Além disso, estabelece que a previsão deve se dar, necessariamente, mediante a edição de lei específica, que fixe o valor dos subsídios; e que, por se tratar de instituição de despesa continuada, deve-se levar em conta a realidade financeira do município, a LDO, a LOA, a LRF e os limites do artigo 29-A e parágrafo 1º da Constituição Federal.
Essa decisão também estabelece que, conforme previsão expressa do artigo 29, V, da Constituição Federal, a iniciativa do projeto de lei que disponha sobre remuneração de prefeitos, vice-prefeitos e secretários municipais é exclusiva da câmara municipal.
Já o Acórdão nº 2989/19 – Tribunal Pleno do TCE-PR, em resposta a Consulta, dispõe que é possível o pagamento de 13º salário e abono de férias aos secretários municipais com base em lei municipal anterior à decisão constante do Acórdão 4529/17 – Tribunal Pleno.
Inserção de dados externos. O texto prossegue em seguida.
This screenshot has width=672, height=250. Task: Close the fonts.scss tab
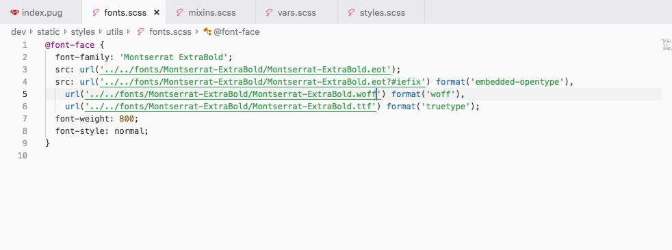pyautogui.click(x=157, y=12)
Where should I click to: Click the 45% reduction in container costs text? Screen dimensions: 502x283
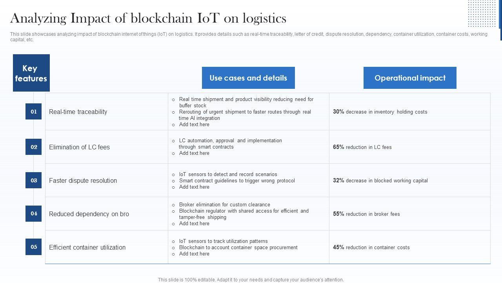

O Acórdão nº 2045/20 – Tribunal Pleno do TCE-PR (Consulta nº 903750/17) estabelece que é possível a concessão de décimo terceiro subsídio para prefeitos, vice-prefeitos e secretários municipais no curso da legislatura, observado o princípio da reserva legal, conforme disposição do artigo 29, V, da Constituição Federal (CF/88) e do artigo 16, VI, da Constituição do Estado do Paraná; e de acordo com decisão do STF no Recurso Extraordinário (RE) nº 650.898.
Esse acórdão menciona que, inclusive, em decisão expressa no Acórdão nº 4528/17 – Tribunal Pleno, referente a Consulta com efeitos normativo e vinculante, o TCE-PR já havia adotado o entendimento fixado no RE nº 650.898 do STF. Assim, o princípio da anterioridade é aplicável apenas à instituição dos subsídios de vereadores, conforme disposto no artigo 29, VI, da CF/88.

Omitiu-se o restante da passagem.